We lose if we try to pretend this racist discourse about Obama is not out there. At stake are the millions of voters who are not consciously racist but who are susceptible to the kind of appalling imagery deployed by Lee Atwater and Karl Rove. The election turns on decent white voters who, despite their decency, can be made to feel uncomfortable about Obama by ads that subtly place him on a chain of association that runs from Jeremiah Wright to Louis Farrakhan to Bin Laden to the Devil himself.

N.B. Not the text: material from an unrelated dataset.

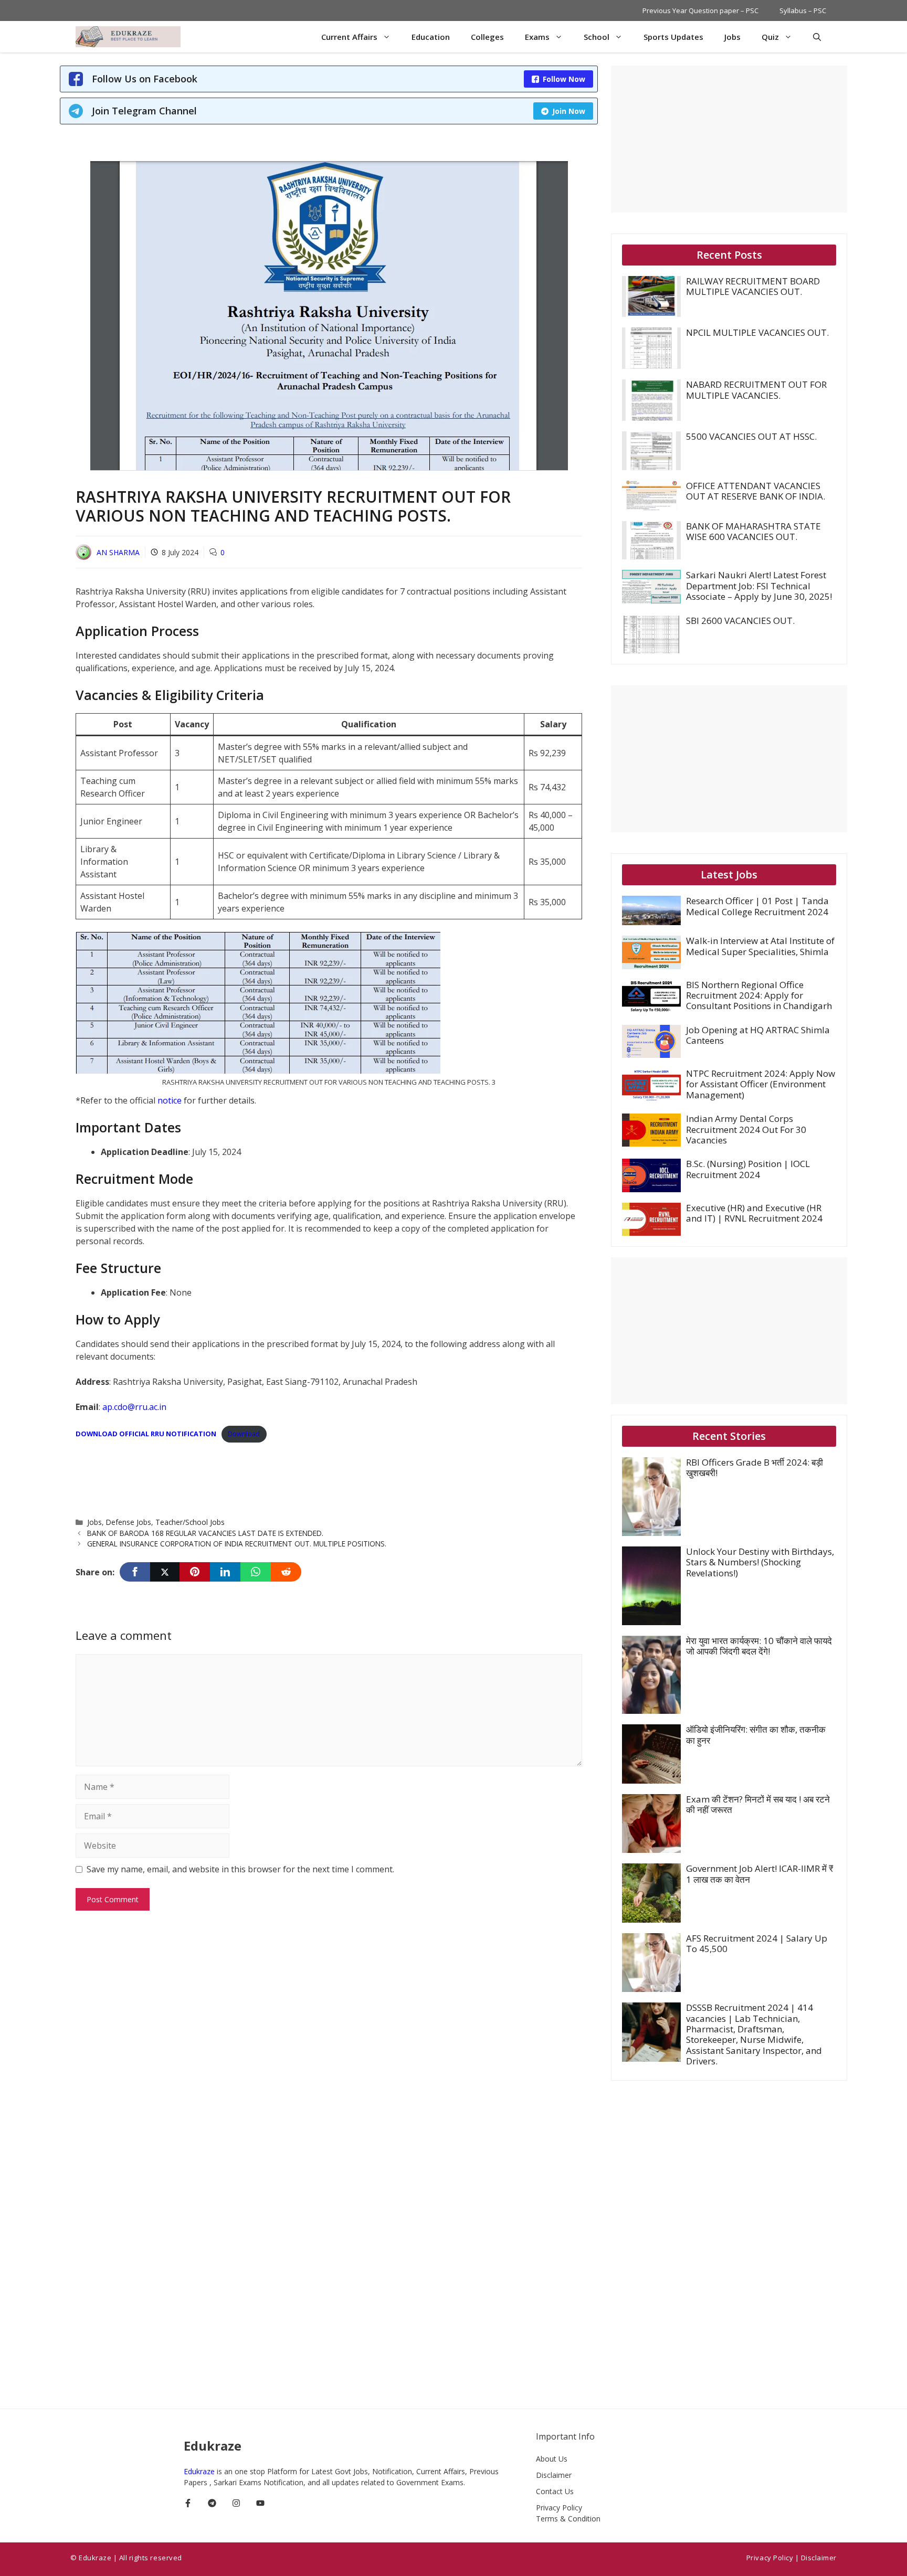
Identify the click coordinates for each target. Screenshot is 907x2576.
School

Look again at the New Yorker cover. An American flag burns in the fireplace of the Oval Office. A portrait of Osama Bin Laden has replaced George Washington. The first lady wears combat boots. That, my friends, is how Rush Limbaugh and Brit Hume want you to imagine the White House if one of the most promising candidates in our nation’s history wins the office. Funny, in an awful, thought-provoking kind of way.
This New Yorker cover, if it is indeed discussed on the cable shows and over the water cooler, will not stoke the prejudices of swing voters, nor rally more racists to go to the polls. It’s much more likely to help bring the toxic discourse out in the open, where it loses its force. Like the controlled virus in a vaccine, the cover may just inoculate some voters from the poisons in our politics.